### INSTRUCTIONS
**a)** In the news article, reproduce the passage starting with "African policy-makers worry" and going on through "and cultural realities.", substituting "intense discussions" for "heated debates".
**b)** Answer these questions using the news article:
(i) On which days did thousands of protesters march across the Middle East and Africa?
(ii) Who is named as the African Union Chairperson?
(iii) What did Djibouti call the attack on the hospital?
**c)** Write the next part of the news article, beginning after its final sentence.

### DOCUMENT PASSAGE

African policy-makers worry about economic impact of Israel-Hamas conflict
The renewed flare-up in Israeli-Palestinian conflict has caused an outrage across Africa but it has also prompted heated debates in different countries in the continent about how to reconcile the gap between their economic and trade goals and their political and cultural realities.
Thousands of protesters have marched across the Middle East and Africa on Tuesday and Wednesday (17-18 October) after hundreds of Palestinian civilians were killed in an explosion at a hospital in Gaza. The African Union (AU) strongly condemned an alleged Israeli airstrike on the hospital on Wednesday, while Djibouti has called it genocide against Palestinian people. “Targeting a hospital, considered a safe haven under International Humanitarian Law, is a war crime. The international community must act now,” AU Chairperson Moussa Faki Mahamat said in a statement. Also South Africa condemned Israel’s bombing of Gaza, saying that targeting civilians in armed conflicts violates international humanitarian laws, Geneva Conventions.

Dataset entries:
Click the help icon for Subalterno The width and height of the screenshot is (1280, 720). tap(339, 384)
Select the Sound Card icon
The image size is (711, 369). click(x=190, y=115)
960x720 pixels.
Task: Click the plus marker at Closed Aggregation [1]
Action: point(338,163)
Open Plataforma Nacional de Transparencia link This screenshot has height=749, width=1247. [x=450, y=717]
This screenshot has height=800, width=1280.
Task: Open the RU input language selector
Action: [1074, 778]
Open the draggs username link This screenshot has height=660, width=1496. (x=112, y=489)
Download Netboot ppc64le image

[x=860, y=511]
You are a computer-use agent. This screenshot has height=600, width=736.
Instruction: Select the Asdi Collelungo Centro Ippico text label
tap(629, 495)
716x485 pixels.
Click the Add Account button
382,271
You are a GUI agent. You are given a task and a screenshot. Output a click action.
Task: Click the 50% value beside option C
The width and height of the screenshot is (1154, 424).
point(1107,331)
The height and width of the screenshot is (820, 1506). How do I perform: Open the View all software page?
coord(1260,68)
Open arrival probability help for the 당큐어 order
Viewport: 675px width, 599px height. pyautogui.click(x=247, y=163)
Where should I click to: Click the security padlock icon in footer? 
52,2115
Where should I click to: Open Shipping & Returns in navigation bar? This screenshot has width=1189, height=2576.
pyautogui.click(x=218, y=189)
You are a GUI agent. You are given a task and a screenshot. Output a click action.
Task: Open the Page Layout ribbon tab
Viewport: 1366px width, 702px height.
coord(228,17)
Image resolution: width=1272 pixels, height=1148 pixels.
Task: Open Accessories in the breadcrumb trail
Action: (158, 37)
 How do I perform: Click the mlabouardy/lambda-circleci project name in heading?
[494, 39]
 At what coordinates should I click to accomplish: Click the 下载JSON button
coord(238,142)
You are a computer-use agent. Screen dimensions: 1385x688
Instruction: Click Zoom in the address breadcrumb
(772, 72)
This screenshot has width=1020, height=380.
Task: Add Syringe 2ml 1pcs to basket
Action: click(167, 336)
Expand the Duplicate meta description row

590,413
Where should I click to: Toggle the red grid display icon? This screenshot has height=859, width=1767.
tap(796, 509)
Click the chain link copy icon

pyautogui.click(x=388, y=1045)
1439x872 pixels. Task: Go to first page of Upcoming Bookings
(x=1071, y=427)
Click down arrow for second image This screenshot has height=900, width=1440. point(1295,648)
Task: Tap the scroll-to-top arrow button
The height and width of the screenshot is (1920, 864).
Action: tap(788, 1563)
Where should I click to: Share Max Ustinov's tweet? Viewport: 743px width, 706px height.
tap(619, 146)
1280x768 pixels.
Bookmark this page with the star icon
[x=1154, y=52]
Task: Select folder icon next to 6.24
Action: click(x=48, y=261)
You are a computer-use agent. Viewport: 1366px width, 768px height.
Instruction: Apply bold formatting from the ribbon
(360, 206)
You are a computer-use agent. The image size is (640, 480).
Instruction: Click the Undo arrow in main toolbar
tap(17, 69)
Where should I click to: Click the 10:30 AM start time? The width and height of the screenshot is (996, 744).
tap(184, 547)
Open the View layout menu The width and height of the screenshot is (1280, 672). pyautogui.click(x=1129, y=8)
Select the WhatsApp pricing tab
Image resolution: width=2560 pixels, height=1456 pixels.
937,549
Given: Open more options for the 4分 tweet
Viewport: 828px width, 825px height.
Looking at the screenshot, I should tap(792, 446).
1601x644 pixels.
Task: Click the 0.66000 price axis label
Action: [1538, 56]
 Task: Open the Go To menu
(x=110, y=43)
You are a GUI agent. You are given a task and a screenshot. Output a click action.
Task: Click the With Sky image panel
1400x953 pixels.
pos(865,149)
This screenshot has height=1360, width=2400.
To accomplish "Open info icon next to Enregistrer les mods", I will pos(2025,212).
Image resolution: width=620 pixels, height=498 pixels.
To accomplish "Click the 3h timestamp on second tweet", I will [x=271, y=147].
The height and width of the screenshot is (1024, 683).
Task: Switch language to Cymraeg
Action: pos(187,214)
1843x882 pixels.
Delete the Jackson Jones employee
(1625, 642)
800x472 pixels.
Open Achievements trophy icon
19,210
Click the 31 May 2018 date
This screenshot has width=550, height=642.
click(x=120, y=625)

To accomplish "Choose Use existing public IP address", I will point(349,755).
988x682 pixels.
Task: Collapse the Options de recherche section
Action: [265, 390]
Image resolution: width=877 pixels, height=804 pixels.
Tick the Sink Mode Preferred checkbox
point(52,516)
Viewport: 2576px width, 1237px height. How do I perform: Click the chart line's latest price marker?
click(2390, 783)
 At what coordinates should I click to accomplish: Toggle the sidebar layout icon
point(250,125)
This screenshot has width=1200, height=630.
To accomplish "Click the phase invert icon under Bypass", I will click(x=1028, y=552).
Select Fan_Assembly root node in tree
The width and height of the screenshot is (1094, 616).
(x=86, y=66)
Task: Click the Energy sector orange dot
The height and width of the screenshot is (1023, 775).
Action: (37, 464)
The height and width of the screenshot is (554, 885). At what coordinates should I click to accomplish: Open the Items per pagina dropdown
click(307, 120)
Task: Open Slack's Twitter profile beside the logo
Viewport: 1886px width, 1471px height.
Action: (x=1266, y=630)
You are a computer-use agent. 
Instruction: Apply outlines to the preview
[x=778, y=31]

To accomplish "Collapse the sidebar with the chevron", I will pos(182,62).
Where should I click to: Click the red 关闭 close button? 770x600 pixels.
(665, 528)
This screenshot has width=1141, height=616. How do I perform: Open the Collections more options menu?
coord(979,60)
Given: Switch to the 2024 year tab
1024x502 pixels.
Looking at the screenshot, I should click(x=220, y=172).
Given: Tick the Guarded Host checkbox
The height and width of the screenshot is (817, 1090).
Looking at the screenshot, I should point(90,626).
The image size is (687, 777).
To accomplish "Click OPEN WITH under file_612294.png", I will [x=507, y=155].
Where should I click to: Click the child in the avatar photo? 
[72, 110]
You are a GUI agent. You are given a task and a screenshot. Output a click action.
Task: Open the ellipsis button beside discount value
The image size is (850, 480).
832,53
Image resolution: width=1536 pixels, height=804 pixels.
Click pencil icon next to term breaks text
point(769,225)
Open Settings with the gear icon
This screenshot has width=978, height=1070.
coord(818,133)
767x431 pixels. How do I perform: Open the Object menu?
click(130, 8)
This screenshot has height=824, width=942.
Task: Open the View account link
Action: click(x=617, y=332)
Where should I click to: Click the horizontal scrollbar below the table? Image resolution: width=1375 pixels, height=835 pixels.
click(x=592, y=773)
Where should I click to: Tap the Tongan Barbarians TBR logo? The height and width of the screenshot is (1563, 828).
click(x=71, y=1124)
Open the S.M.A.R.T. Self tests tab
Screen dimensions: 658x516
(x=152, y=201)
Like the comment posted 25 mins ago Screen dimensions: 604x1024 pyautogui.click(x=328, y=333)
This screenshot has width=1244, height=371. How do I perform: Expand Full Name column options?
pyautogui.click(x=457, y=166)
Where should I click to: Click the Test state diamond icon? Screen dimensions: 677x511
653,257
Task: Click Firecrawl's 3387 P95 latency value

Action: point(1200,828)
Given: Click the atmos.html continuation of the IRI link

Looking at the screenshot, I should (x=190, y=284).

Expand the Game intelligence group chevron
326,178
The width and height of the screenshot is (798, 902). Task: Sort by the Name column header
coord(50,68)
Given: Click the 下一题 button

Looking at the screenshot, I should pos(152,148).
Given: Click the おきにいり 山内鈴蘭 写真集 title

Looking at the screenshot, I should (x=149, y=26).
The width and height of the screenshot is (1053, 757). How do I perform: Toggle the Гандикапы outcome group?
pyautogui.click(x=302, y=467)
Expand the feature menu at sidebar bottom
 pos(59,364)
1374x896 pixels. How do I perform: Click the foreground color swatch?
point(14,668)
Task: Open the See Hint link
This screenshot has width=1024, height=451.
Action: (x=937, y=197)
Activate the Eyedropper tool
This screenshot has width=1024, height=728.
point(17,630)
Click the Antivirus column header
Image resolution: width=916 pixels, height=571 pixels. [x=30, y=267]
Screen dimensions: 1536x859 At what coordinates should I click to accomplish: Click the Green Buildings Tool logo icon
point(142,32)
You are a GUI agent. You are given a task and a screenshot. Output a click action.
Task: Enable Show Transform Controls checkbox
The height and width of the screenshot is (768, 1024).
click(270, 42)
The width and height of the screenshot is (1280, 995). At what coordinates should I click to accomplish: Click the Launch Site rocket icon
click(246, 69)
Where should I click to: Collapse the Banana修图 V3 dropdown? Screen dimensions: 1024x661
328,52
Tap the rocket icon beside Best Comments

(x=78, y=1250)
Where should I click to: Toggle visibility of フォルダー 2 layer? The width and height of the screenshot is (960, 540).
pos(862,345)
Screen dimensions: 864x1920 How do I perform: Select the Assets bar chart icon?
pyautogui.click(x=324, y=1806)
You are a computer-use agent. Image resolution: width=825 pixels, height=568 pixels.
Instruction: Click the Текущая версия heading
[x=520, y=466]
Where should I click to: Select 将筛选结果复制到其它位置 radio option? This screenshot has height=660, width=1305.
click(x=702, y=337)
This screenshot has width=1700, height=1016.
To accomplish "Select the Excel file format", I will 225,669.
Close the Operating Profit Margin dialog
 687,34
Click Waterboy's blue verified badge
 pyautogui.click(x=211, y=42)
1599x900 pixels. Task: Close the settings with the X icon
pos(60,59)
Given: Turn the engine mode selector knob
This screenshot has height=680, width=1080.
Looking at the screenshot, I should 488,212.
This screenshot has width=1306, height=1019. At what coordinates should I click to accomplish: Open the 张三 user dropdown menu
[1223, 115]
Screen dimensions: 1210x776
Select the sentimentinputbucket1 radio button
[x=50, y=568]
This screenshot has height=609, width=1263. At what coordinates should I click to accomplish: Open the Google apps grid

### ANSWER SECTION
**a)**
African policy-makers worry about economic impact of Israel-Hamas conflict
The renewed flare-up in Israeli-Palestinian conflict has caused an outrage across Africa but it has also prompted intense discussions in different countries in the continent about how to reconcile the gap between their economic and trade goals and their political and cultural realities.

**b)**
(i) Tuesday and Wednesday, 17-18 October.
(ii) Moussa Faki Mahamat.
(iii) Genocide against Palestinian people.

**c)**
But while many African countries have long held deep rooted ties with Palestine and its struggles, in recent years Israel has managed to sway opinions in parts of the continent by using its economic and technological clout. With African economies now facing heavy toll of the Israel-Hamas conflict in Gaza, some governments may be worried that they can ill afford another global shock to add to Covid-19, climatic stresses and Russia’s invasion of Ukraine, all of which have seen import costs rise amid food shortages. A case in point is the AU that has struggled to balance the equation on the Israeli-Palestine conflict. Policy-makers in East Asia are closely watching the developments in the Middle East owing to the region’s bilateral relations with both the Western and Arab countries. Regional economists have expressed fears over the possible impact of the conflict on the East African nations. According to Samuel Nyandemo from the University of Nairobi’s School of Economics, besides an imminent increase in production costs, from higher prices, African countries are likely to feel friction from their geopolitical alliances around supporting Israel.